DATA FOR ANALYSIS:

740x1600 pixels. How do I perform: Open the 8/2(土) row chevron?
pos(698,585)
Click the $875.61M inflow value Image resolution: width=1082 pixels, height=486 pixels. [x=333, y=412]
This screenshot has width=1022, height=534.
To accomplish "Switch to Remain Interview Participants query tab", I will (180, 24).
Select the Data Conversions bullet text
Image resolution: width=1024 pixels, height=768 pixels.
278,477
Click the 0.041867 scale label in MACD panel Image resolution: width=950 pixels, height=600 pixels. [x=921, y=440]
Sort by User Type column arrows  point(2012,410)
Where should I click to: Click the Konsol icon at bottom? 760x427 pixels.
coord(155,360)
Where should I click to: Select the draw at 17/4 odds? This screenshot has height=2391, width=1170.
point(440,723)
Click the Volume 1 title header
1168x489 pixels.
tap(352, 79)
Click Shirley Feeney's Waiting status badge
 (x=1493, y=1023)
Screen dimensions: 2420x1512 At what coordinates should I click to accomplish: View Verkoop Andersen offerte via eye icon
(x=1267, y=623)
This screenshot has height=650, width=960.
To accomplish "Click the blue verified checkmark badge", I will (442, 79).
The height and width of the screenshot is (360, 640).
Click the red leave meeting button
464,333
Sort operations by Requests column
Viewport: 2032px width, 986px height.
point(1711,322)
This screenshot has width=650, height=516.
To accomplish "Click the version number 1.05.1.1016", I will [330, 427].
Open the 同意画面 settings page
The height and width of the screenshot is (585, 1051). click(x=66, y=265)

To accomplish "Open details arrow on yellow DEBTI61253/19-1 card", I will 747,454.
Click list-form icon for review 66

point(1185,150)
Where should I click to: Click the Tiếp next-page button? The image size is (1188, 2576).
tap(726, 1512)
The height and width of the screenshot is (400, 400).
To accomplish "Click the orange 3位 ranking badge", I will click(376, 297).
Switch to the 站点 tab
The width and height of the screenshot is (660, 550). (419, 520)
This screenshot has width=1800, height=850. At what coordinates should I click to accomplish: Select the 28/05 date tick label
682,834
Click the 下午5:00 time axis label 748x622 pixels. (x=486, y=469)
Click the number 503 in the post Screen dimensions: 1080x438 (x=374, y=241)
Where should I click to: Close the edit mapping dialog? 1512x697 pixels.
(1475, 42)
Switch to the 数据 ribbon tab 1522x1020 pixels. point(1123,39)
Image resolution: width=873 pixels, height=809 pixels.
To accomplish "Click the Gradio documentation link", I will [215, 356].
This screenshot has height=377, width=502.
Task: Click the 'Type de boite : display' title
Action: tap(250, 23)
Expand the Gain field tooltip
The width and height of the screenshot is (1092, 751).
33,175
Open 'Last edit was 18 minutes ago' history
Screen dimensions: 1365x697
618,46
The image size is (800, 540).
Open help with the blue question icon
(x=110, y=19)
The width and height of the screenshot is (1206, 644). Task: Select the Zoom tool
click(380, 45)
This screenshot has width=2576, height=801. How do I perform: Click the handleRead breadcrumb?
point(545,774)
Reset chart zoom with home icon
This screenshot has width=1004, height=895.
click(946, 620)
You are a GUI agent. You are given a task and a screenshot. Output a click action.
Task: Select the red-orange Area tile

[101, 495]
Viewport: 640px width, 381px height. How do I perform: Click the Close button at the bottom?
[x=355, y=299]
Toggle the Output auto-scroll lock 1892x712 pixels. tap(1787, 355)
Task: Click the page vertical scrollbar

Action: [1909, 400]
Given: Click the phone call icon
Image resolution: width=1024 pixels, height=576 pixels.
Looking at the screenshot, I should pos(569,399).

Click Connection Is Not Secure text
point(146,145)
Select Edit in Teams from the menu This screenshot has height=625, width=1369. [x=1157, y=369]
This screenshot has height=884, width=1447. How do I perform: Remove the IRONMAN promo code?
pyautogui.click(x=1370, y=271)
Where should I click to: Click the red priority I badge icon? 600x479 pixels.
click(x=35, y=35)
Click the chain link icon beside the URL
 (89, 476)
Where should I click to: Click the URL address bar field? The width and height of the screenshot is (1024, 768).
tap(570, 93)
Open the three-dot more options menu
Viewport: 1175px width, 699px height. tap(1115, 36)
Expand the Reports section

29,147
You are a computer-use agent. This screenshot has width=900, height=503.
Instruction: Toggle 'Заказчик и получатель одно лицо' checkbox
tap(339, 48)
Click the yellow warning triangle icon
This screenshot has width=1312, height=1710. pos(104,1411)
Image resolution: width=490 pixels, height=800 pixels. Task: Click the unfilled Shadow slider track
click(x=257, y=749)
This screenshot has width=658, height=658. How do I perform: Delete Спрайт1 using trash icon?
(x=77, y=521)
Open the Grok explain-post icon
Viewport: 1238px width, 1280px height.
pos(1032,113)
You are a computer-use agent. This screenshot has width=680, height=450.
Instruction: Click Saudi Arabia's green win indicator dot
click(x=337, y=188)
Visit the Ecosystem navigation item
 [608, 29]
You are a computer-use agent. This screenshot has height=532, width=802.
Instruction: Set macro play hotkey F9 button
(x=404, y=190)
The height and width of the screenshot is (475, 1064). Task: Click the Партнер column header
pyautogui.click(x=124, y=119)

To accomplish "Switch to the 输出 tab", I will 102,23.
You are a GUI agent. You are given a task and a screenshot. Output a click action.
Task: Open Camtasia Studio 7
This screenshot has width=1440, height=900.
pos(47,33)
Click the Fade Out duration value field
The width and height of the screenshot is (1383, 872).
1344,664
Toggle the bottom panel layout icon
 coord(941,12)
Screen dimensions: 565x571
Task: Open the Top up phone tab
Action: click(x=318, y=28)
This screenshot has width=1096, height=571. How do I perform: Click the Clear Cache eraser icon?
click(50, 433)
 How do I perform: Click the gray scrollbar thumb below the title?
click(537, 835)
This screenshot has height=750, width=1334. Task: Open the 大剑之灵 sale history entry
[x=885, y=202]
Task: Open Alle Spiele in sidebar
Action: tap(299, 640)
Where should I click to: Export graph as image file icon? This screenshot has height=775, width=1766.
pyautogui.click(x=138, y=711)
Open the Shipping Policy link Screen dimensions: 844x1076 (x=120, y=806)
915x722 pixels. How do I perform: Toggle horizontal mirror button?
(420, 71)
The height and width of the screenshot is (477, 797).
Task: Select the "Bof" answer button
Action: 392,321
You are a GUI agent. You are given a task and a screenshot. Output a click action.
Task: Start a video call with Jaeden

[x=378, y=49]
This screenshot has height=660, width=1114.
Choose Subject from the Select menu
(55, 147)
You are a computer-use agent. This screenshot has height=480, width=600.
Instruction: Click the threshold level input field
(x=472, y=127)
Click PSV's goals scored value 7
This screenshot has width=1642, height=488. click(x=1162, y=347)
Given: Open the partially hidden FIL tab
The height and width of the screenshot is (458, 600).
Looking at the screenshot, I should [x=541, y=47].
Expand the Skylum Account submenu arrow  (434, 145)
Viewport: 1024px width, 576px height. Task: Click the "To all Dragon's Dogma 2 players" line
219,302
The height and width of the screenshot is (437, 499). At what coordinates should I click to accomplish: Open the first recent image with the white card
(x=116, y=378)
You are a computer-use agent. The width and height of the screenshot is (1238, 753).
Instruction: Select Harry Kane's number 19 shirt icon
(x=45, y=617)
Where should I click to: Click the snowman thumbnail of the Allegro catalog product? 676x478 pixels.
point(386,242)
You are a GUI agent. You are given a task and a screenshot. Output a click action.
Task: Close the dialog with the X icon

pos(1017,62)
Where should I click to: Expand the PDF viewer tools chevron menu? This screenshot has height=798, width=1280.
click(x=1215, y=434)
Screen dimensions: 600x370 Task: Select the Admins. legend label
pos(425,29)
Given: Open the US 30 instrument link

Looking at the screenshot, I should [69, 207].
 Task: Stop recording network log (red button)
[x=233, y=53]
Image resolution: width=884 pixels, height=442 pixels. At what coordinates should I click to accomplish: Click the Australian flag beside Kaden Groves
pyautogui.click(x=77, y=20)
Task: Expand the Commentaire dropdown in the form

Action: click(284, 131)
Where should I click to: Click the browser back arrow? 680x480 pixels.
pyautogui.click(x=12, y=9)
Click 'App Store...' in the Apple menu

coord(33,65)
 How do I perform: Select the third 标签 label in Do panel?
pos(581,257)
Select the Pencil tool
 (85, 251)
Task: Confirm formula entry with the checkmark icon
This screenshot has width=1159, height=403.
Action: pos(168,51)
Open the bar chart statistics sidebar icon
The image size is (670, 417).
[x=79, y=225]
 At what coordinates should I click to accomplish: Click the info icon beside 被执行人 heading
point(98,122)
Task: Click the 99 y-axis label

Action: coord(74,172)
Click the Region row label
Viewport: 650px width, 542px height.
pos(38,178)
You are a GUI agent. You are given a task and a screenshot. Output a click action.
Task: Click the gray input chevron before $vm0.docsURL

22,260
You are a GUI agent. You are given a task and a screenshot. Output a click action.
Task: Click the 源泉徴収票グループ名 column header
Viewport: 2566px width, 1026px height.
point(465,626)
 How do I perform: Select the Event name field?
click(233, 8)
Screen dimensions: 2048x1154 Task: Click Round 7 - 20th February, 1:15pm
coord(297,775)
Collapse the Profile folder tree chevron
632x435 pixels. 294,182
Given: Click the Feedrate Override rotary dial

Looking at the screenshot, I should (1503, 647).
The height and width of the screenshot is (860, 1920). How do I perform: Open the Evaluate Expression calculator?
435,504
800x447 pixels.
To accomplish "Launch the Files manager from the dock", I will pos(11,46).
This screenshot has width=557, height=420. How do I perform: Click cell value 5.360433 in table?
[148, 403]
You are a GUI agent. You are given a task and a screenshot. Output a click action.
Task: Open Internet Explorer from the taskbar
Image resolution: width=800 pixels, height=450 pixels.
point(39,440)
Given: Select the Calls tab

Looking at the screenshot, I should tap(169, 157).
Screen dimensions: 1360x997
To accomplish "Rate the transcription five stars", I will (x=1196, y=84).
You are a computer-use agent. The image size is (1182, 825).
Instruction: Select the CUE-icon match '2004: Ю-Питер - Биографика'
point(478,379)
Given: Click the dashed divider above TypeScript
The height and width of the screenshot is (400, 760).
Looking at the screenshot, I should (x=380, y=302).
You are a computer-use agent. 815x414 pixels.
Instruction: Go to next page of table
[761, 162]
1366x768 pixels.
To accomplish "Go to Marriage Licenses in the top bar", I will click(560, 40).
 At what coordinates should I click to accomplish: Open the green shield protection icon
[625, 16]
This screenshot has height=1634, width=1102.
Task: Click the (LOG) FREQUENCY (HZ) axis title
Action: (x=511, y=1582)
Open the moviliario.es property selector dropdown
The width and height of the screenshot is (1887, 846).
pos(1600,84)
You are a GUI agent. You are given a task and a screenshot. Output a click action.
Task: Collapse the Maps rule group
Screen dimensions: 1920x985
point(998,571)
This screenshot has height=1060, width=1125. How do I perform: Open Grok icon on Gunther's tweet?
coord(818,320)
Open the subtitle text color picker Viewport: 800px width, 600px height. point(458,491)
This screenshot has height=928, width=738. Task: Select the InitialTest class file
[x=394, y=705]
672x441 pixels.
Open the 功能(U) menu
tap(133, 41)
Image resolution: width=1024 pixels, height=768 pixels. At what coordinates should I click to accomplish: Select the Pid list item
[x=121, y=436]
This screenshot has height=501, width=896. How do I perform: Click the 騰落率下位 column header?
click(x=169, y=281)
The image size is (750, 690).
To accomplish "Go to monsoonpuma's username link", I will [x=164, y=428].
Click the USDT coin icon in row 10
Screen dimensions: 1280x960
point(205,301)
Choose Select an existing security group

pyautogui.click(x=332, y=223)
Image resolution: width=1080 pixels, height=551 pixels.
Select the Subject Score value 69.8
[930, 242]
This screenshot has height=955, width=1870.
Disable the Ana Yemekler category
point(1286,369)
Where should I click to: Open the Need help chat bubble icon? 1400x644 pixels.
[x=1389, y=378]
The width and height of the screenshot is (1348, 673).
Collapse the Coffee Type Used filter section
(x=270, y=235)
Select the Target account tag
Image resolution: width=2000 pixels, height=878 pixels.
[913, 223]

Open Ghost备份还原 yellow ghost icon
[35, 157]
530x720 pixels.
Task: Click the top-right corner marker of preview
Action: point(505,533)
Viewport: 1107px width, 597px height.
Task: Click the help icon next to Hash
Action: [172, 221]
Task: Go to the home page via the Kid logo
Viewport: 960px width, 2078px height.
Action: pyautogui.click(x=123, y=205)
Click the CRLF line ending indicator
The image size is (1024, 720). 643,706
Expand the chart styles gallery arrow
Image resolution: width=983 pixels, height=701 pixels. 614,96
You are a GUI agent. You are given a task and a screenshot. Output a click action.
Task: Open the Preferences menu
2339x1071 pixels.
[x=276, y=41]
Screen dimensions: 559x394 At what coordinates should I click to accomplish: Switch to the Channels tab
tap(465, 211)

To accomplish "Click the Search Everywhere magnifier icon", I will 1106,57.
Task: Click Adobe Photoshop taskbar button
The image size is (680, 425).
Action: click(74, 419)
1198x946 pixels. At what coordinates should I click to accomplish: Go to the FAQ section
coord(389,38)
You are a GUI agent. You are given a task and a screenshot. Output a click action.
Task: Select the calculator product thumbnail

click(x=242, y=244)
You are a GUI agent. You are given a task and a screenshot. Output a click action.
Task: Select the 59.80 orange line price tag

INSTRUCTIONS FOR THE TASK: Provide an exact transcript of the lines from the one that holds "1198x946 pixels. At" through the final line of the data above.

WRITTEN ANSWER:
1198x946 pixels. At what coordinates should I click to accomplish: Go to the FAQ section
coord(389,38)
You are a GUI agent. You are given a task and a screenshot. Output a click action.
Task: Select the calculator product thumbnail

click(x=242, y=244)
You are a GUI agent. You are given a task and a screenshot. Output a click action.
Task: Select the 59.80 orange line price tag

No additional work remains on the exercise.